> _TO DO_
How many of the lines below contain the string "text"? Reply with the number alone.

Screen grounding examples
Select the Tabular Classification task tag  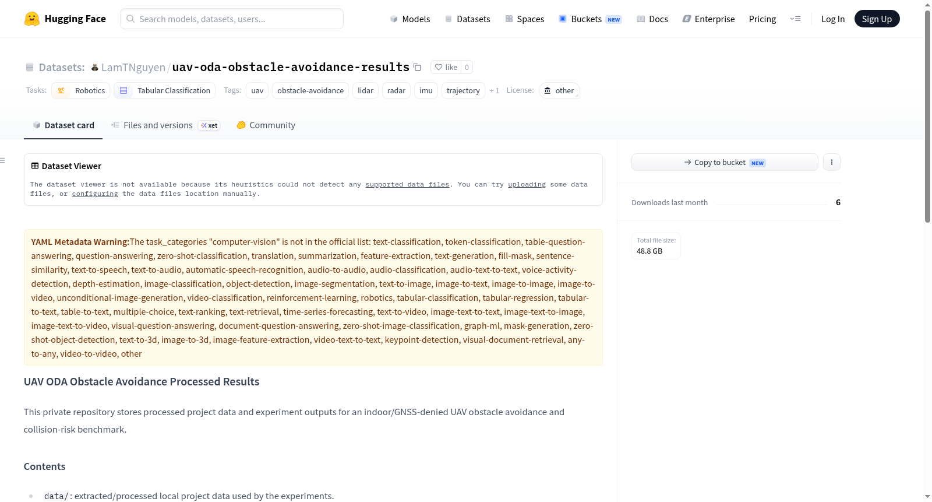(164, 90)
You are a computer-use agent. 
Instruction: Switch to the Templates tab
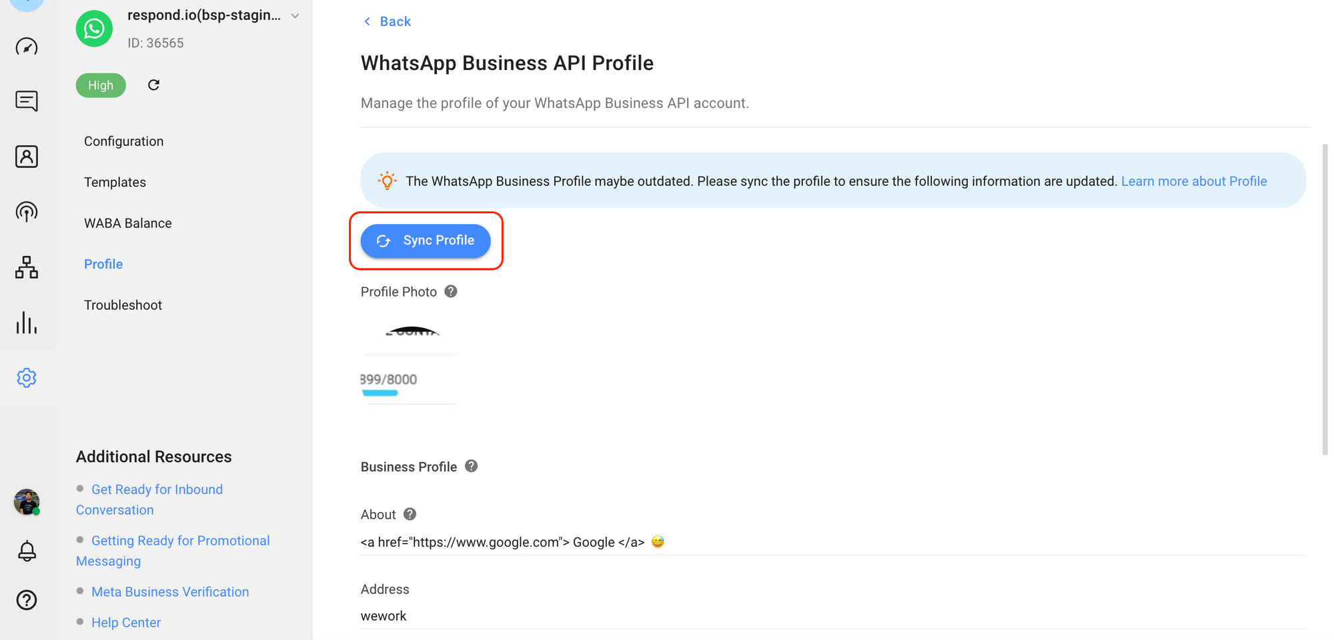[115, 181]
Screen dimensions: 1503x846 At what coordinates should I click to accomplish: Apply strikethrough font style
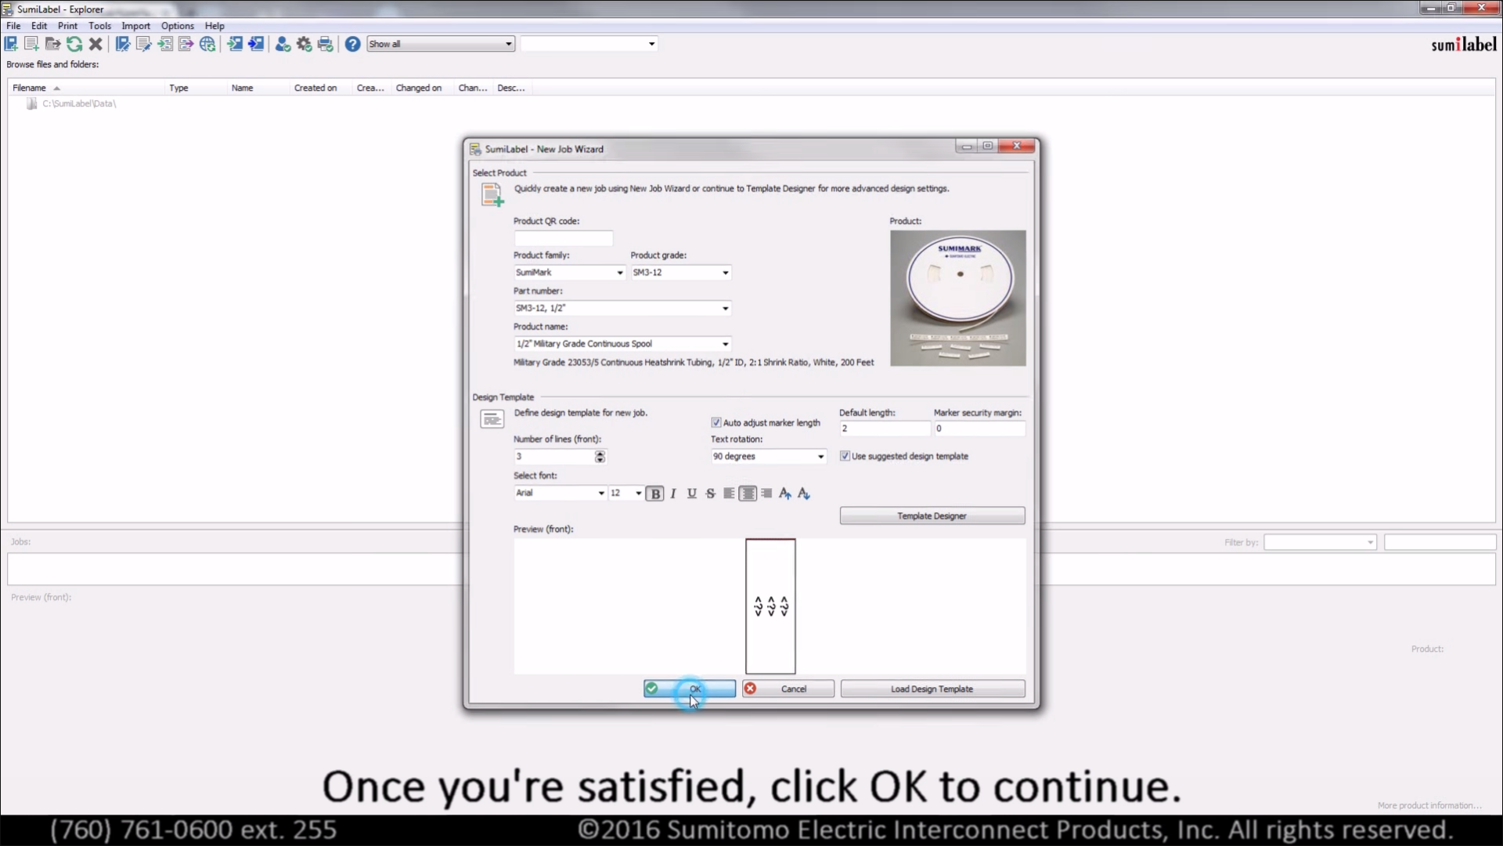[x=710, y=494]
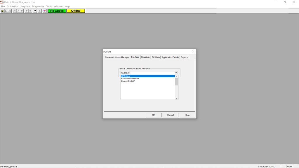Open the Local Communications Interface dropdown
The width and height of the screenshot is (299, 168).
click(x=176, y=73)
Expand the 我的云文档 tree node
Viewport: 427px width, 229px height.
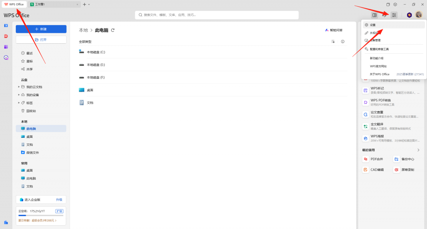click(19, 87)
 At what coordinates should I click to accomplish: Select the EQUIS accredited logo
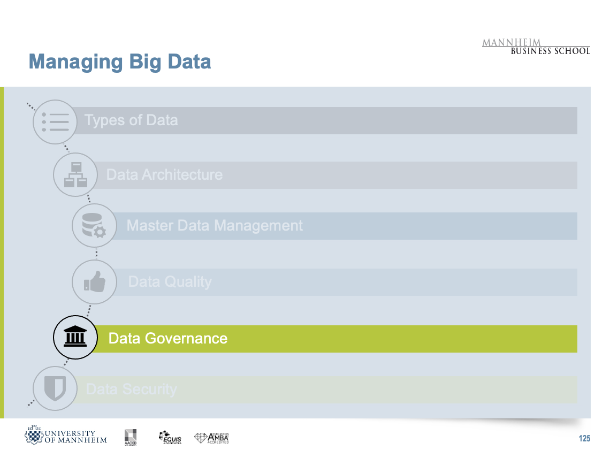(170, 437)
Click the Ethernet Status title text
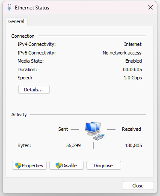 point(32,8)
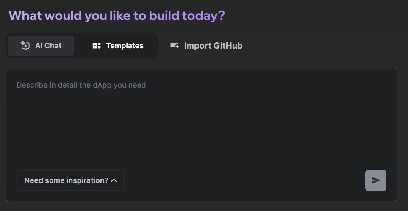
Task: Click the "Import GitHub" text label
Action: [213, 46]
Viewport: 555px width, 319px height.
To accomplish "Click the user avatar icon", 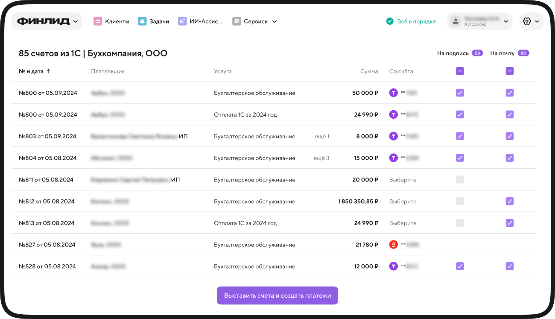I will (x=456, y=21).
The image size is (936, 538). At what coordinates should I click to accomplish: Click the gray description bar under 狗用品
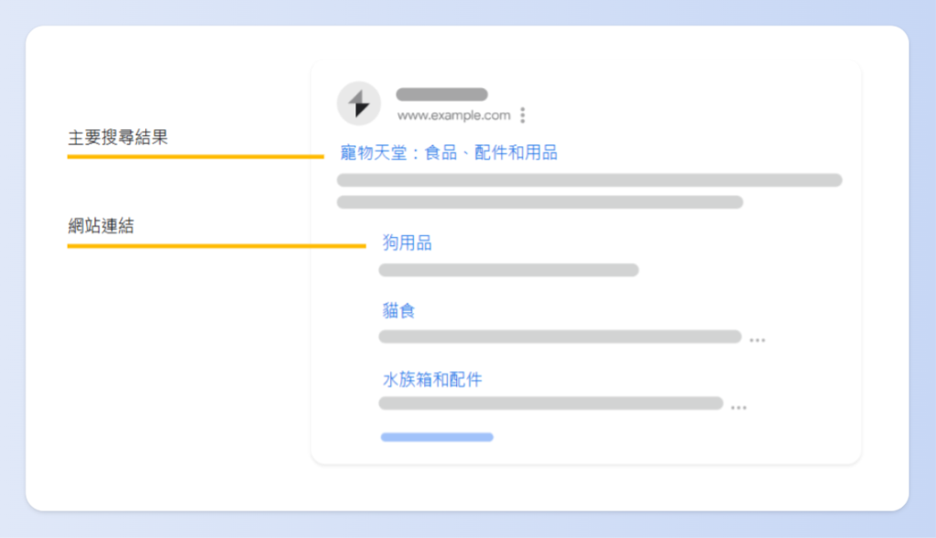508,270

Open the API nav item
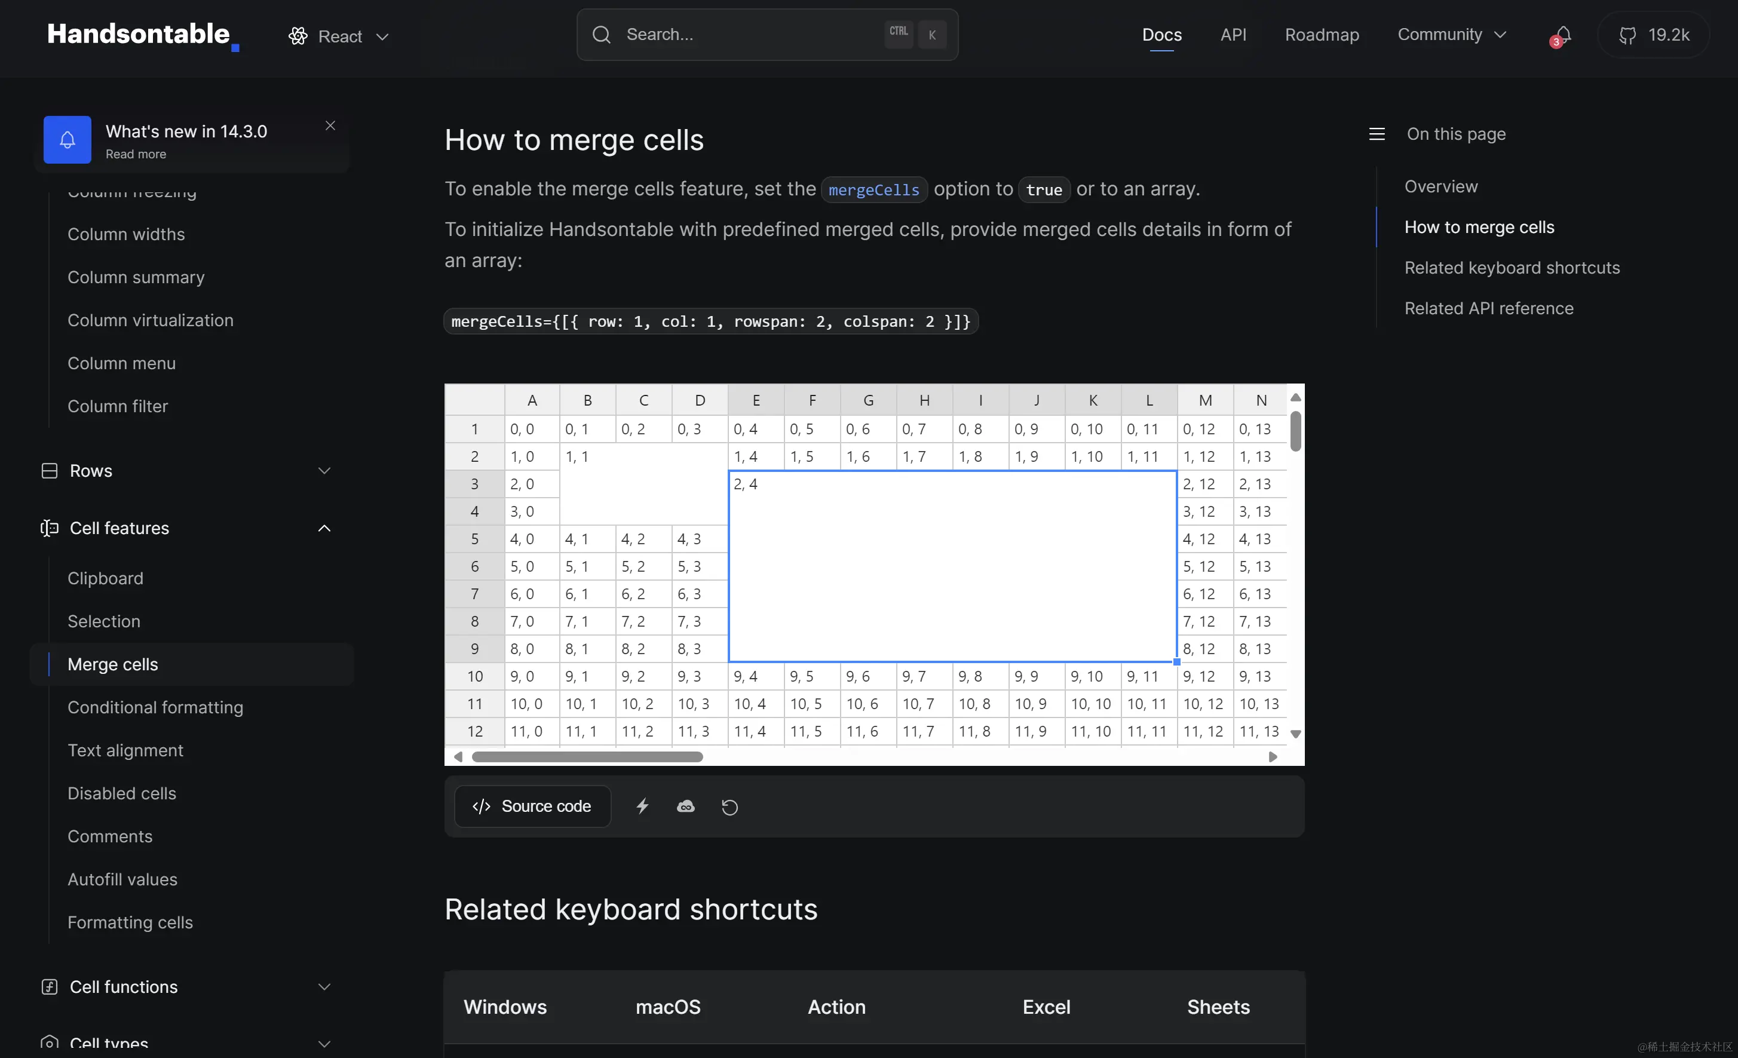pyautogui.click(x=1233, y=35)
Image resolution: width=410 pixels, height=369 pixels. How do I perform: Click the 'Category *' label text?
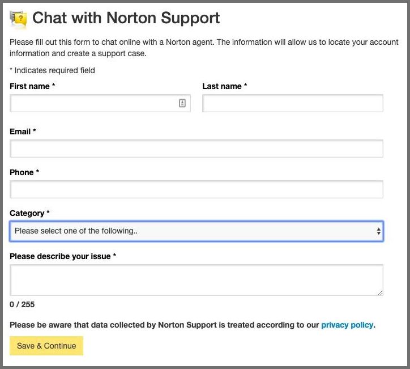29,213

> _RESPONSE FOR THIS EXERCISE_
3